Uno studio condotto da AISM analizza per la prima volta tutti i fattori che ostacolano o facilitano l’inserimento e il mantenimento del lavoro. La ricerca è stata pubblicata su ‘Neurological Science’
La sclerosi multipla, che spesso viene diagnosticata nell’età giovanile, ha un forte impatto sulle abilità lavorative di una persona. La riduzione della capacità lavorativa aumenta il rischio di guadagnare di meno, rende necessario diminuire tempi e modi dell’attività professionale, obbliga talora ad andare in prepensionamento e ha anche un impatto sulle opportunità di socializzazione, sull’organizzazione e quindi sulla qualità della vita quotidiana.
Per la prima volta uno studio scientifico ha valutato in modo sistematico i problemi delle persone con SM nel mantenere il posto di lavoro e i fattori che, viceversa, possono favorire la possibilità di continuare a lavorare anche dopo la diagnosi.

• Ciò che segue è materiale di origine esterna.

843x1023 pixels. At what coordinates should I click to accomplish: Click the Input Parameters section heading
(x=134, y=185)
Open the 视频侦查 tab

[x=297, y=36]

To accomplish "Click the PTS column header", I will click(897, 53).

La ricerca, condotta dall’AISM attraverso la sua Fondazione, FISM, è stata ora pubblicata su Neurological Science. Ha coinvolto 1016 persone con SM occupate e 756 disoccupate da non più di 5 anni, cui è stato autosomministrato un apposito questionario che ha raccolto informazioni demografiche, cliniche e variabili collegate all’attività lavorativa.

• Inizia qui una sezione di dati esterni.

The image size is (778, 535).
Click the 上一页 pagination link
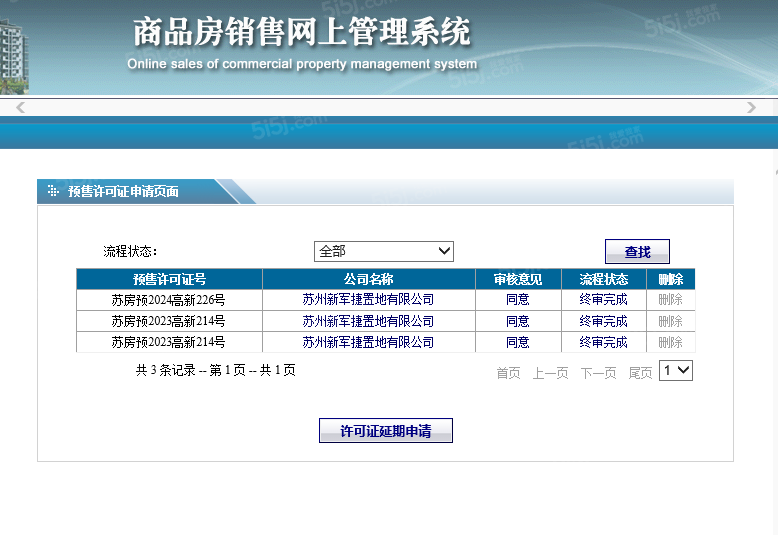coord(550,373)
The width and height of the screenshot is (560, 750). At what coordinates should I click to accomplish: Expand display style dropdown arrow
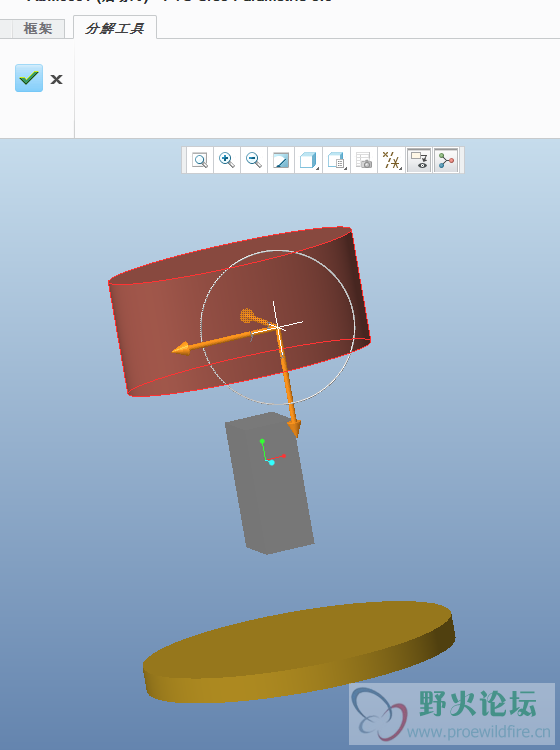pyautogui.click(x=317, y=168)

È la prima ricerca che effettua in modo sistematico una valutazione dei diversi fattori potenzialmente associati allo stato occupazionale nelle persone con SM, analizzando più di 100 fattori, 56 negativi e 49 positivi, collegabili al mantenimento del lavoro.
Il 31,8% degli occupati che hanno partecipato alla ricerca ha dovuto ridurre il numero di ore lavorative, il 27,4% ha dovuto cambiare lavoro. La metà di chi ha cambiato lavoro ha visto ridurre lo stipendio per quasi metà dell’importo percepito (-43%).

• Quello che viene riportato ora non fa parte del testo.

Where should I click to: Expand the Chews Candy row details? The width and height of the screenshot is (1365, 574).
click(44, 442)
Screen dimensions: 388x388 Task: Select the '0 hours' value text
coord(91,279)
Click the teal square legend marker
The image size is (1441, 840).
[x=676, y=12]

L’indagine tra le persone con SM disoccupate, inoltre, ha evidenziato che circa la metà (48,5%) percepisce oggi una pensione di invalidità. Prima di perdere il lavoro, il 31,7% degli attuali disoccupati aveva dovuto cambiare lavoro o mansione e la metà di questi (48%) aveva già avuto una riduzione del 40% dello stipendio.
Lo studio
I 105 fattori individuati e correlati all’attività lavorativa sono stati raggruppati nelle seguenti categorie:
• sintomi legati alla SM
• ambiente lavorativo
• attitudine personale al lavoro
• atteggiamento degli altri sul posto di lavoro
• considerazioni finanziarie e considerazioni personali
Il maggiore impatto negativo è risultato determinato da alcuni sintomi come fatica e debolezza, da una temperatura non adeguata dell’ambiente di lavoro e da aspetti legati all’attitudine personali, come ad esempio il sentirsi ansiosi, stressati, sopraffatti e non motivati.
Incidono negativamente anche una scarsa qualità della vita, la gravità di malattia e fattori demografici (vivere nel sud Italia o nelle isole, un minore livello di istruzione), che diminuiscono in modo significativo il mantenimento del lavoro.
Ma ci sono anche altri aspetti percepiti come rilevanti per il mantenimento del lavoro. Tra le disposizioni personali risulta favorevole avere un atteggiamento ottimistico, una buona motivazione e l’interesse nel lavoro, essere consapevoli delle proprie capacità, avere buone interazioni sociali e risorse emotive, godere di un buon supporto familiare e continuare a svolgere un ruolo definito all’interno della famiglia.
Per ciò che riguarda l’ambiente di lavoro sono risultati aspetti positivamente rilevanti la possibilità di lavorare stando seduti, la programmazione flessibile, la possibilità di riposi, un gruppo di lavoro stabile, una temperatura ambientale adeguata, il trasporto e parcheggi accessibili, la possibilità di organizzare il proprio ritmo lavorativo, l’area di lavoro comoda ed accessibile, insieme ad avere una malattia stabile.